Plusieurs autres ex-collègues députés solidaires ont réagi au départ de Mme Lessard-Therrien sur les réseaux sociaux, dont Sol Zanetti, qui a lui a promis que son geste «difficile et courageux ne restera pas sans écho à l’intérieur du parti».
«La lutte politique n’est pas supposée épuiser à ce point», a reconnu le député de Jean-Lesage dans un commentaire sur Facebook.
Sur le réseau social X, le premier ministre François Legault a quant à lui souhaité bonne chance à Mme Lessard-Therrien pour ses prochains projets, soulevant que «la politique est exigeante sur tous les plans de nos vies».
Le chef péquiste Paul St-Pierre Plamondon a pour sa part dit comprendre une partie de ce qu’a pu ressentir Mme Lessard-Therrien, lui qui a aussi agi en tant que chef non-élu.
«La politique est difficile sur le plan personnel en raison du rythme des médias en continu et des médias sociaux, des attentes élevées, des ressources limitées, des insultes et tant d’autres choses. Je sympathise beaucoup et une partie de moi ressent la même chose lorsque je regarde mes enfants jouer et bricoler au soleil», a-t-il écrit sur X.
Période de transition
De son côté, la présidente de Québec solidaire, Roxane Milot, a admis qu’après sept ans du duo formé par Gabriel Nadeau-Dubois et Manon Massé, «accueillir une nouvelle porte-parole extraparlementaire était tout un défi».
«À partir de l’élection d’Émilise à la fin-novembre et jusqu’à son arrêt de travail à la mi-mars, nous étions en période de transition. Malgré les mises à pied que nous avons dû faire suite aux élections générales, la direction générale du parti et moi travaillions à réorganiser et à accroître ses ressources pour permettre à Émilise d’exercer son rôle dans les meilleures conditions possibles, malgré les défis logistiques et d’éloignement», a-t-elle mentionné.

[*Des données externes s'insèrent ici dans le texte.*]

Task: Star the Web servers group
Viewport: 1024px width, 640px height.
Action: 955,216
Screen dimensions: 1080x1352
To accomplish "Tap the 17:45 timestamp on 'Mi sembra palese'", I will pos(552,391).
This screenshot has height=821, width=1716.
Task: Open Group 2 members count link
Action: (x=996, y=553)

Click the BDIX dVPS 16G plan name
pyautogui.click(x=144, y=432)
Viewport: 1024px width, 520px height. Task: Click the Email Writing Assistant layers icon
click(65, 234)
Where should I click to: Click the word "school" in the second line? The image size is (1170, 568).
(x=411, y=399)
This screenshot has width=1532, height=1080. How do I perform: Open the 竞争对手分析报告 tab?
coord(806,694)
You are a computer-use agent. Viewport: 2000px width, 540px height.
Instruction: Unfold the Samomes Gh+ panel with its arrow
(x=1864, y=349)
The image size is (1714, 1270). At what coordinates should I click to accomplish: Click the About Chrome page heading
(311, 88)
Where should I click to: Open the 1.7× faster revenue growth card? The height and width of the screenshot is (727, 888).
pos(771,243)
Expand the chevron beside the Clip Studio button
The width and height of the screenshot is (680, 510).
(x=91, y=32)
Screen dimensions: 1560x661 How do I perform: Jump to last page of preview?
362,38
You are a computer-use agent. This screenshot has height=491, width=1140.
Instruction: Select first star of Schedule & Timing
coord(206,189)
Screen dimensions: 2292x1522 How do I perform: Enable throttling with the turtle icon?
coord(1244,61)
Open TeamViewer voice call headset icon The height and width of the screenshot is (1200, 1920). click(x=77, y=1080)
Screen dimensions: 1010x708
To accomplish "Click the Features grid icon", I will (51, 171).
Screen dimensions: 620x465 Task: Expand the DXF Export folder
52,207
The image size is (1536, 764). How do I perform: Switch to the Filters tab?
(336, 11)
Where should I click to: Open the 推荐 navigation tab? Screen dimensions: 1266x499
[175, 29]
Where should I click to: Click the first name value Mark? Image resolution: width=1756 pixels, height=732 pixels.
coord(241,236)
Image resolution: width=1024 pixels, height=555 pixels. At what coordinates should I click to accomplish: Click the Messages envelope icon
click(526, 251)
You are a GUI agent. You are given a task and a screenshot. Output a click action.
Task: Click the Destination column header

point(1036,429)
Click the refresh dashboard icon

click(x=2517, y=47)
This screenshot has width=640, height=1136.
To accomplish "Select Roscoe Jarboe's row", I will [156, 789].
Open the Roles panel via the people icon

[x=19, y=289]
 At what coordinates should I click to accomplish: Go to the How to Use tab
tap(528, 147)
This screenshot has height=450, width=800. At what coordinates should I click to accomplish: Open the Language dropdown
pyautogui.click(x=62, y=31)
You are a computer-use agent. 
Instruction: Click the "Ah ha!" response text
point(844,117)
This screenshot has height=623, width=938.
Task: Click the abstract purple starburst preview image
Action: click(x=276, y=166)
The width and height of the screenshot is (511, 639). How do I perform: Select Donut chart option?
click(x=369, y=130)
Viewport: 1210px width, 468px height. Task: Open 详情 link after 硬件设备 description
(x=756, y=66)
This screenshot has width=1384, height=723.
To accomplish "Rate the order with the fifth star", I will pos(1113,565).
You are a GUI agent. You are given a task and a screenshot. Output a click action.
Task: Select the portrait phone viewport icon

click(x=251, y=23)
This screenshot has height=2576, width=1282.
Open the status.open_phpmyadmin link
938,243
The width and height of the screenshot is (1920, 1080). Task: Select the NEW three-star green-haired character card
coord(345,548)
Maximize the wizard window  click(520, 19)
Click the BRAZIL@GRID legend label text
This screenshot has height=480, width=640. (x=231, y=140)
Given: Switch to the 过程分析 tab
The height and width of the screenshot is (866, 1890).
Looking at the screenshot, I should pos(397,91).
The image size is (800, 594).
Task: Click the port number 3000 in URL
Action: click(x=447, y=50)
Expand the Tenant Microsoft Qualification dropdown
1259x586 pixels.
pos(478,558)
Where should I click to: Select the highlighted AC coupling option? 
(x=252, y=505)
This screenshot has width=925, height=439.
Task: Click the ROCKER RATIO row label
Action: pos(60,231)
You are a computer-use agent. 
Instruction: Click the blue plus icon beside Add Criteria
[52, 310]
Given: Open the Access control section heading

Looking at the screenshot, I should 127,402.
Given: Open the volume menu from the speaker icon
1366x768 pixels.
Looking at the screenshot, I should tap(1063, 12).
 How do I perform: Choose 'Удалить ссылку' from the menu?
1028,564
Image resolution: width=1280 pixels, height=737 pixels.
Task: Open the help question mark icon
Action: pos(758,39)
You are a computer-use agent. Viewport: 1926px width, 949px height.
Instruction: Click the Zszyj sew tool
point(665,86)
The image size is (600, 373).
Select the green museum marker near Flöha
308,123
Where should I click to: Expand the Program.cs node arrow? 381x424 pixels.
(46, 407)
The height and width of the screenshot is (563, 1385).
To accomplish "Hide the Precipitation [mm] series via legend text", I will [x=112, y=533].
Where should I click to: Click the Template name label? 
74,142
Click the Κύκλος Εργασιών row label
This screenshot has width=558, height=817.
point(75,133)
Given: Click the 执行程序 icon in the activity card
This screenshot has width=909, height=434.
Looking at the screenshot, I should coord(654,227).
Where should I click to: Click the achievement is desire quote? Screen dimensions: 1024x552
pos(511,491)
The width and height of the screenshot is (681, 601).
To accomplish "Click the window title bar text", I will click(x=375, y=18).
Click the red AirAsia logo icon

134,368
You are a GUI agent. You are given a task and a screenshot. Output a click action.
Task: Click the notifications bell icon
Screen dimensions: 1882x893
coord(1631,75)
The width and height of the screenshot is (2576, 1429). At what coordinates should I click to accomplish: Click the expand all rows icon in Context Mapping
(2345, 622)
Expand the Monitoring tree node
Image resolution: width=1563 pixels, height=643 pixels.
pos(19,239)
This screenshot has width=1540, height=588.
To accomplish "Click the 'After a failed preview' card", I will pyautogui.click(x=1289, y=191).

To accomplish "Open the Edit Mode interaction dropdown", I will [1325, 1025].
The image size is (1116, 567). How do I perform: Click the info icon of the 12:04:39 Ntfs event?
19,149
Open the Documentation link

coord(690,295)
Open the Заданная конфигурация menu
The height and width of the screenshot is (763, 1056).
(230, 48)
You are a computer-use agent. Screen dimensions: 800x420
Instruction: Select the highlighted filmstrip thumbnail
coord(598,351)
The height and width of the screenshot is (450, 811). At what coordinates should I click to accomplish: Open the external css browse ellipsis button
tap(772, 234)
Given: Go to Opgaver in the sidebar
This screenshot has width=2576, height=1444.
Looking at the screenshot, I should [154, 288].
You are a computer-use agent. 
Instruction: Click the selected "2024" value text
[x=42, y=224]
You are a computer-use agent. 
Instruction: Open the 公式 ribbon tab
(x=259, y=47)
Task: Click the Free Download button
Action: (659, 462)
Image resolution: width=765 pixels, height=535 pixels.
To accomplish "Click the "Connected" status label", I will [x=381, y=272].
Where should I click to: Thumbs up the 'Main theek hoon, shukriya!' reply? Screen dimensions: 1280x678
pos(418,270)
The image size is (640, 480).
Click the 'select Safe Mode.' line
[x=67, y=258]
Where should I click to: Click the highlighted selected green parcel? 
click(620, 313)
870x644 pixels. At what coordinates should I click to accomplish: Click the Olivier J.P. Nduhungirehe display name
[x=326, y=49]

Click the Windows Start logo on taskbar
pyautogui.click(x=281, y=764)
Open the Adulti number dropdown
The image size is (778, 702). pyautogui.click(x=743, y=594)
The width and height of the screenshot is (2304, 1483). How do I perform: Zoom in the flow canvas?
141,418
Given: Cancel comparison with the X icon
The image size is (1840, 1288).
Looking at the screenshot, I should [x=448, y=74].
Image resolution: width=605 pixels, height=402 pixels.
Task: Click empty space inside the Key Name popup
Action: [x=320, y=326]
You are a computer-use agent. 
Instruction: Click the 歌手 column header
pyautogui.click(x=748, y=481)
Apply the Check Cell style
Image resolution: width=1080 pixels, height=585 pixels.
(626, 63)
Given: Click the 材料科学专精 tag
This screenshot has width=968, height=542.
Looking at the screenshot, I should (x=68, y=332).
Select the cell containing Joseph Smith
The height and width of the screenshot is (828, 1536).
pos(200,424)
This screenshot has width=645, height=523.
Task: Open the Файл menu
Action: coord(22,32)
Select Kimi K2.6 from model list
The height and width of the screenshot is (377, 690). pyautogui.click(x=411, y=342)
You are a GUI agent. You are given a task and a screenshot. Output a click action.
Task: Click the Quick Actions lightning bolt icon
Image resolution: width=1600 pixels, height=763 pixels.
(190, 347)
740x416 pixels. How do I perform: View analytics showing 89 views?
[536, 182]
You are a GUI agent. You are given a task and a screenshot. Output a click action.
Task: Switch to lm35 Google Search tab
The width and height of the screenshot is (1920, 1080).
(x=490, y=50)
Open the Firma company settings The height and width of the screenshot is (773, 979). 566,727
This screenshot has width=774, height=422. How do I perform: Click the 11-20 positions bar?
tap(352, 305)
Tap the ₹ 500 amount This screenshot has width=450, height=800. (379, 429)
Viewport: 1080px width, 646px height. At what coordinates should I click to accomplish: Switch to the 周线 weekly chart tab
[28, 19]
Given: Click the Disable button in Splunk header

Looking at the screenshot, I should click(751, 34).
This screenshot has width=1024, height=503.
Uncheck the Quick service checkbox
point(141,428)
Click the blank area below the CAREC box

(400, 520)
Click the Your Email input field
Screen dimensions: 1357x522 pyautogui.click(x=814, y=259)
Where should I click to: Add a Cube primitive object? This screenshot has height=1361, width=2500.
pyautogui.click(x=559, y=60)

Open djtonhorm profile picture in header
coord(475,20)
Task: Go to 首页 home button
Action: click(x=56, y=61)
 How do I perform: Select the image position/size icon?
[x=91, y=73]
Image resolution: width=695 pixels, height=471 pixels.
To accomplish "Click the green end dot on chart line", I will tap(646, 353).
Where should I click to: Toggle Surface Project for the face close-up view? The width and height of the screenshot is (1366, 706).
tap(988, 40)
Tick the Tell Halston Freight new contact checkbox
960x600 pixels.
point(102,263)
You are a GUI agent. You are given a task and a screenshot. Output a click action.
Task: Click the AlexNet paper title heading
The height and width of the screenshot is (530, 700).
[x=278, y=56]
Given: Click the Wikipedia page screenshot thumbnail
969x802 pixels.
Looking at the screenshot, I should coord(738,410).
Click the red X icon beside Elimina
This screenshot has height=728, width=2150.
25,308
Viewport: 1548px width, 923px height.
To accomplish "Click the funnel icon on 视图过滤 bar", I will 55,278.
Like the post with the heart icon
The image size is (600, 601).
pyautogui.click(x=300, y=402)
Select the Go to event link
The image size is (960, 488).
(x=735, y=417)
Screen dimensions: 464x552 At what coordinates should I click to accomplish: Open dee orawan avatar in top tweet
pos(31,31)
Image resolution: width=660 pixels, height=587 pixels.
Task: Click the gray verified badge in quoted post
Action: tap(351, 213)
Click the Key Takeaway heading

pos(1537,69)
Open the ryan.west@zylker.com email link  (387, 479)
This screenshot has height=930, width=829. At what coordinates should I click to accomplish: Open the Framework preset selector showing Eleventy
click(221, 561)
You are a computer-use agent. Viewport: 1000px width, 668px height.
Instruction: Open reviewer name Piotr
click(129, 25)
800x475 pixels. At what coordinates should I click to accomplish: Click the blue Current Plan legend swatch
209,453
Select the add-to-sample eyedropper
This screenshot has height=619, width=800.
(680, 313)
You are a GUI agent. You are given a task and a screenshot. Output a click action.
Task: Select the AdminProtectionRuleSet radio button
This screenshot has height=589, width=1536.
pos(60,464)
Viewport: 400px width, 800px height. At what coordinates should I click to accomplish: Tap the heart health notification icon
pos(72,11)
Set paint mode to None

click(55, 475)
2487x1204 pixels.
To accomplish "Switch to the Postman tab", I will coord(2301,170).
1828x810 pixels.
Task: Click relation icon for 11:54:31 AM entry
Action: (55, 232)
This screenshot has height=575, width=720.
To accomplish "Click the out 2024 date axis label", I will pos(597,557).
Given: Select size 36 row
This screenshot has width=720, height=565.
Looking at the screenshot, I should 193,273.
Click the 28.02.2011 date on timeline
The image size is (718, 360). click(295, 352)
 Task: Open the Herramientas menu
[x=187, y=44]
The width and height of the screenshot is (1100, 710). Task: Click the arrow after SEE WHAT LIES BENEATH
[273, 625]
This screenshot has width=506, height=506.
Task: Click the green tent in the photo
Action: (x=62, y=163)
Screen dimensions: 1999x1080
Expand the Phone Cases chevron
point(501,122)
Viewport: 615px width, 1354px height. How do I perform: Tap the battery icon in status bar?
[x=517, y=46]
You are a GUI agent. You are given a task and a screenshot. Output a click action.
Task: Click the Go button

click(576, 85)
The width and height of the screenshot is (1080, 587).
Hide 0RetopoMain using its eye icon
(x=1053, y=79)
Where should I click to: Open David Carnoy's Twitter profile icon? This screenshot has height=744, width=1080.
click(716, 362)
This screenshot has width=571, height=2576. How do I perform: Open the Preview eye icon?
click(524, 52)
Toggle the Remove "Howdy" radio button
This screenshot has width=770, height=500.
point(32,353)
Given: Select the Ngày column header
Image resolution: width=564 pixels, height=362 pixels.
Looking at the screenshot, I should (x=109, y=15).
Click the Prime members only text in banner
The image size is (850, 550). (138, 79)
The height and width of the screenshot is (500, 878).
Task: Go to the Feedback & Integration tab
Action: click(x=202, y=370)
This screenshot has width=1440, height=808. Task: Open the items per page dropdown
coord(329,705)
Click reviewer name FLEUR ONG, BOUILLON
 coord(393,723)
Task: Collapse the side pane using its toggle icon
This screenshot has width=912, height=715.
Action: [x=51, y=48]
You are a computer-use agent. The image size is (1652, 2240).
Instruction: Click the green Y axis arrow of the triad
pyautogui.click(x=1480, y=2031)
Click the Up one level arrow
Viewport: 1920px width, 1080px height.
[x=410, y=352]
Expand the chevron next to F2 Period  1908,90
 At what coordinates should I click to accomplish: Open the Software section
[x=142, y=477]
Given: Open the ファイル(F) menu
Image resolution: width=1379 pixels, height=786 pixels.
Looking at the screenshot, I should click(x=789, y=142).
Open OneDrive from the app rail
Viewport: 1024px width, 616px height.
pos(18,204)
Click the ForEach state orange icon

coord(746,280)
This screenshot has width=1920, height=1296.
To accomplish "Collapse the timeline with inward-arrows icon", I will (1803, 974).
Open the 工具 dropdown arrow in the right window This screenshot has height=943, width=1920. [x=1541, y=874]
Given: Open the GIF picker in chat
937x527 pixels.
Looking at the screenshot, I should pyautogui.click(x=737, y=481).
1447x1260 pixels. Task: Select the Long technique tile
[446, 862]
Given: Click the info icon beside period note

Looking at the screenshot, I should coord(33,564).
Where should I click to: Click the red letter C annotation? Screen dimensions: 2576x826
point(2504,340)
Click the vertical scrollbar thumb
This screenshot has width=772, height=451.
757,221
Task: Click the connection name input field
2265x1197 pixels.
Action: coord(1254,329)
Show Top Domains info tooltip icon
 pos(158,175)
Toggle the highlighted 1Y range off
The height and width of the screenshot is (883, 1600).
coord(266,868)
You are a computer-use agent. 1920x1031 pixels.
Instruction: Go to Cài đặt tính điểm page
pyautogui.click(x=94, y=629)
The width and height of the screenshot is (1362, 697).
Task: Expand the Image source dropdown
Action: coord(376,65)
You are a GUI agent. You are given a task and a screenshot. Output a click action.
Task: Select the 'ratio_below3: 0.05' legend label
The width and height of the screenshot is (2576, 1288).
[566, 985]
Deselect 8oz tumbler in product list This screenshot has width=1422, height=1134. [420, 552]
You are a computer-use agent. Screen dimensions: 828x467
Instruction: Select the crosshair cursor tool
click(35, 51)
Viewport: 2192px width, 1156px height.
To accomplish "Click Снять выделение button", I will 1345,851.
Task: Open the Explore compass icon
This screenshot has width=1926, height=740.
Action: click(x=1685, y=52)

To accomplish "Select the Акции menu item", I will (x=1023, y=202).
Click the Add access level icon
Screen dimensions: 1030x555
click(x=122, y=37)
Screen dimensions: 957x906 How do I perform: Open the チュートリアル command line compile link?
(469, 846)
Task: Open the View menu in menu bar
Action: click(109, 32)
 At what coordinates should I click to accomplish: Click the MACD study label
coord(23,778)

Émilise Lessard-Therrien a été députée solidaire dans la circonscription de Rouyn-Noranda—Témiscamingue de 2018 à 2022. Elle a été battue par le candidat caquiste aux plus récentes élections.
Elle a fait son retour «par la grande porte» chez Québec solidaire l’automne dernier en étant élue avec 50,3 % des voix devant Ruba Ghazal pour succéder à Manon Massé en tant que porte-parole féminine.
Les détails du processus visant à choisir une nouvelle porte-parole féminine seront annoncés ultérieurement, a fait savoir Québec solidaire.